Siskel was a stick in the mud, and Ebert was a fussy know-it-all. Ebert was the better writer because he wrote from his heart, but Siskel wrote from a spreadsheet in his mind, using the ink of synovial brain fluid. His opinions were mainly biting, concise, and justified by cynicism, while Ebert’s assessments were often dreamy and soft.
I always preferred Ebert’s reviews over Siskel’s.

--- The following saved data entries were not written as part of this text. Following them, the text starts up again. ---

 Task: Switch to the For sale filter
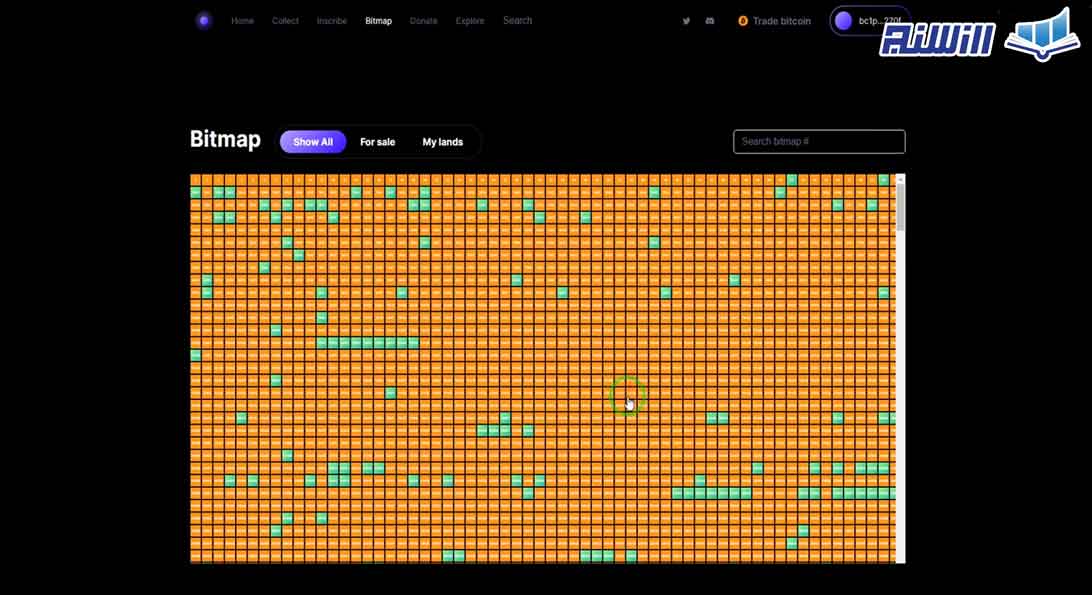(377, 142)
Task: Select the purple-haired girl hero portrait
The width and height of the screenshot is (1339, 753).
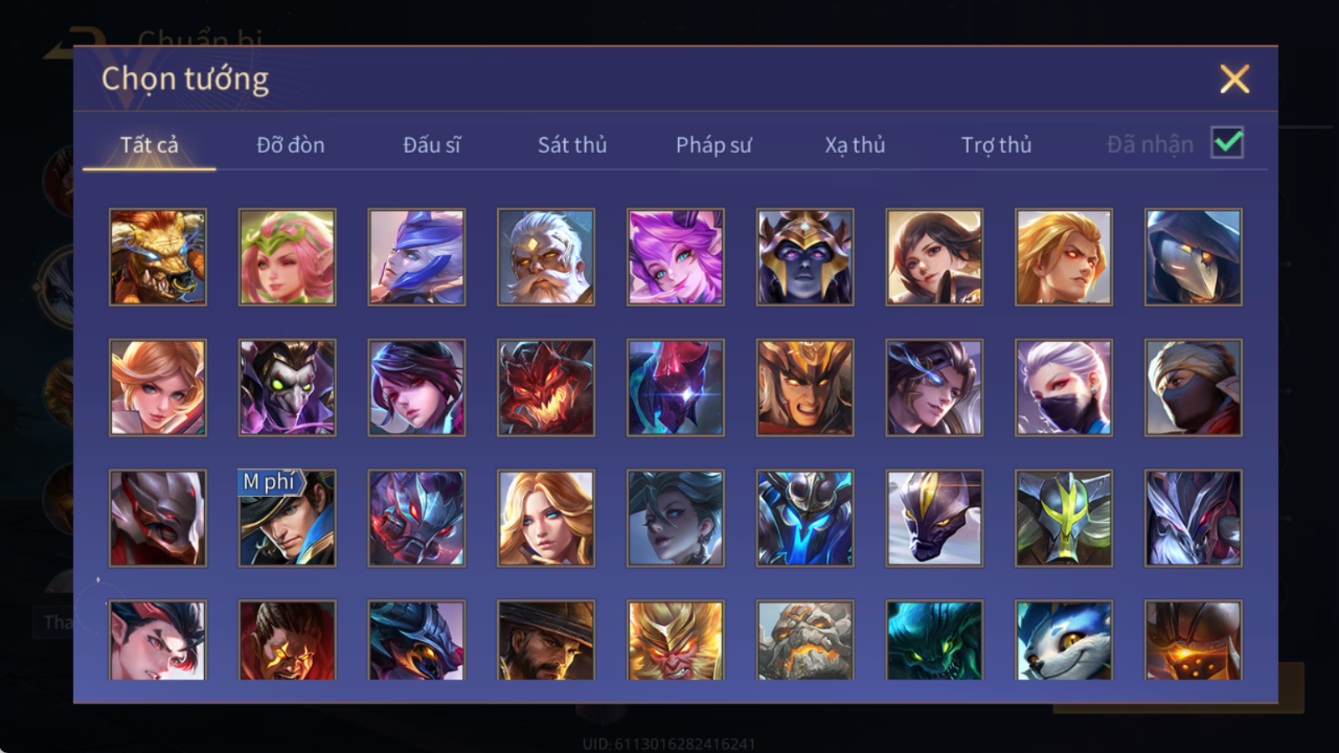Action: pyautogui.click(x=675, y=257)
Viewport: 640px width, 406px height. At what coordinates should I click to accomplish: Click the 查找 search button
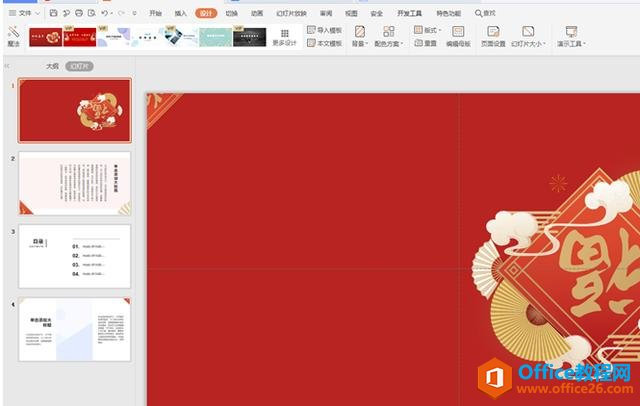click(485, 13)
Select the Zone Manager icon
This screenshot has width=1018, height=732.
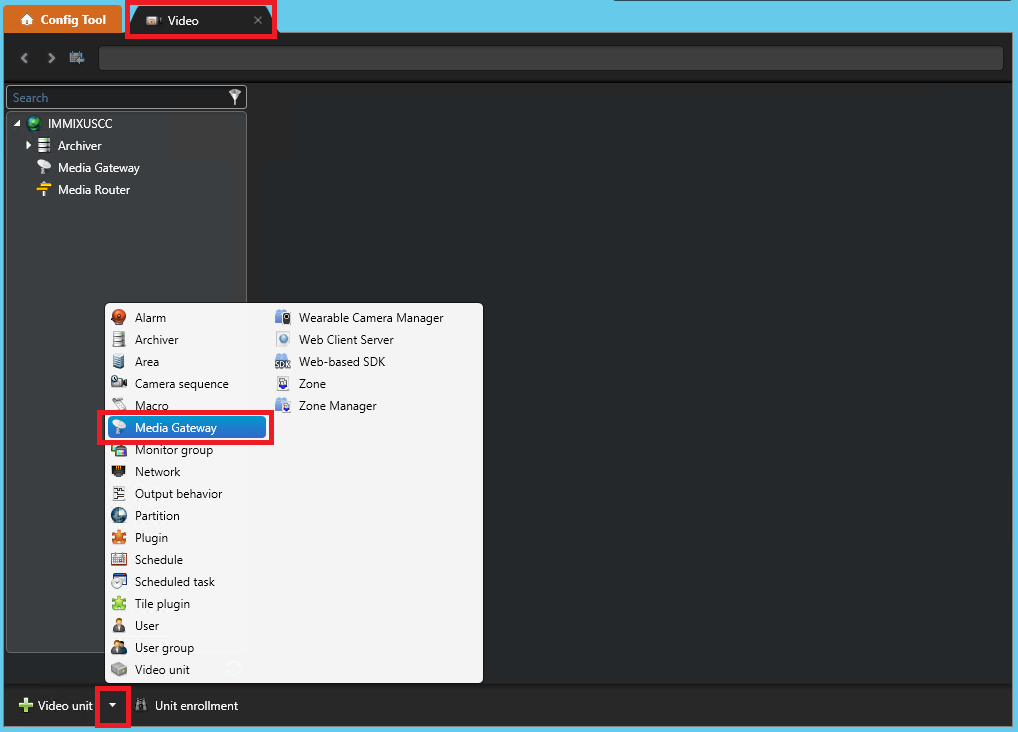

For more than ten years, the Red Room Podcast worked for the people who loved TV enough to listen to two no-named boobs talk about it. This is a story of creativity and taking chances. There are no villains, only artists who got into a vehicle with two steering wheels and eventually started driving off in different directions. It’s a good story, and I’d like to introduce you to a revisiting of the moments that made the Red Room Podcast, and the story of two boobs that begins with a story about boobies.
“Talk Hard” (1989–2004)
It was my daughter’s third birthday party. She had a Barbie cake complete with a little doll as the centerpiece, naked except for frosting. After my child blew out the candles, my wife pulled the doll from the frosting and held it up for the crowd of friends and relatives to see. All of a sudden, my sister in law uncharacteristically yelled out loud to everyone, “SCOTT WILL LICK THE BOOBIES!”

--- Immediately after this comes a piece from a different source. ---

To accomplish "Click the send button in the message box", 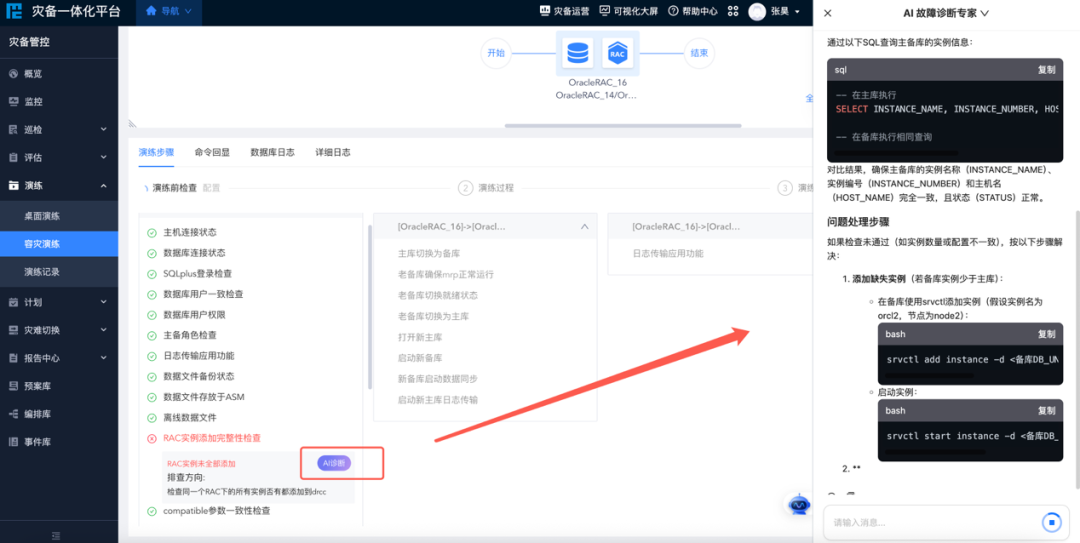I will (1050, 522).
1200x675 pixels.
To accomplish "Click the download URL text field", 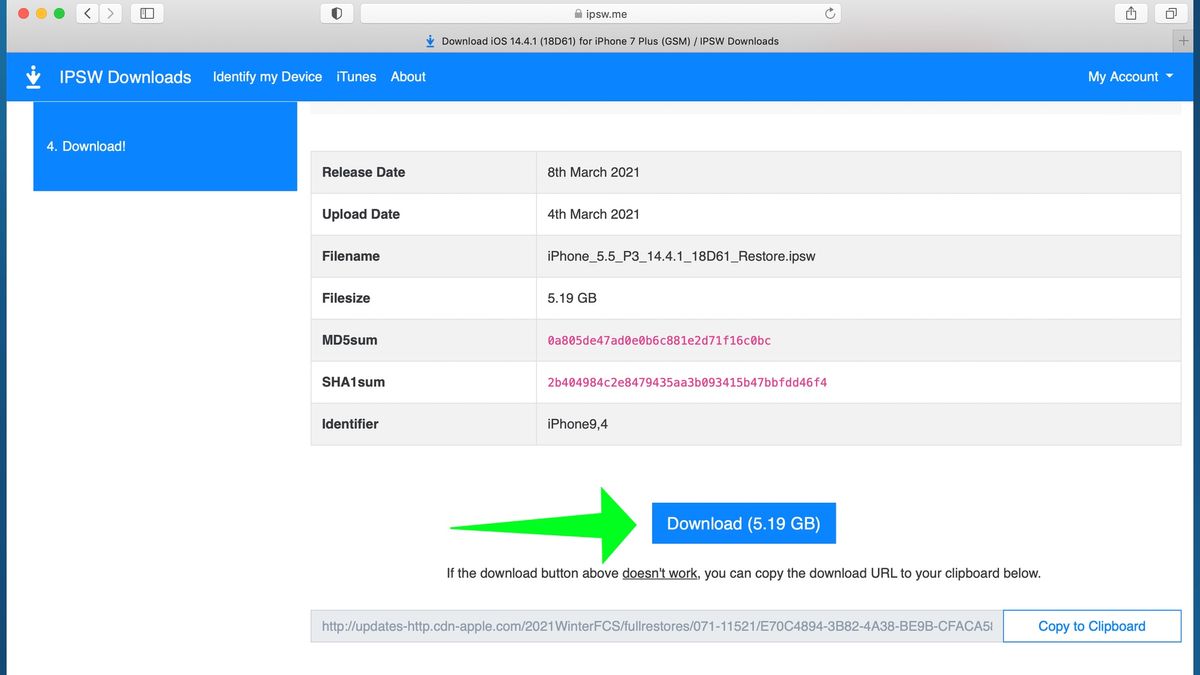I will [x=650, y=626].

Everyone turned to look at her and the strange, tall, thin man she was standing beside. Scott’s eyes went wide for a second, and, sensing everyone suddenly paying attention to him, something took over, and he performed for the gathered audience. Everyone laughed, including me. I thought, “This guy is funny.” After talking to him during the party, I thought, “He’s also smart.” Scott Ryan thinks on his feet and improvises. He was entertaining, he had substance, and he loved popular television as I did. Scott and I always have something to discuss when it comes to TV. We agree on a few things and disagree on everything else. We both think the other one is an idiot about a few key things that matter to no one else. But in the end, Scott and I could always agree to disagree in good faith. The legacy of the Red Room Podcast serves as evidence of this statement.
Long Live Happy Harry Hard On
Twenty-two years before the Red Room Podcast was created, a movie called Pump Up The Volume started the podcast revolution. In this film, Christian Slater played a troubled teenager who set up an illegal pirate radio station in his suburban home after his parents moved him, against his will, from his last home to a new plastic suburb where teen troubles were paved over and ignored because no one cared about the kids who had never been alright. This was before we had heard of the term Generation X, and not long before we would become the wandering generation, searching for a collective identity that we would never fully discover.
The radio broadcast was illegal in the movie because radio transmissions were controlled by Federal regulations and enforced by the threat of a fine or imprisonment. The film ends with Slater’s character being arrested by the fascist federal agents. As he’s taken into custody in front of a crowd of his peers, he yells two inspirational words to his opaque audience: “TALK HARD!” The final sounds of the movie are new teenage pirate radio stations springing up all over the country. The film concluded that, in the future, everyone will have a voice and an audience, and freedom of expression that will one day be untouchable by regulation and law enforcement. This movie predicted podcasting before any teenager had heard the word “Internet.”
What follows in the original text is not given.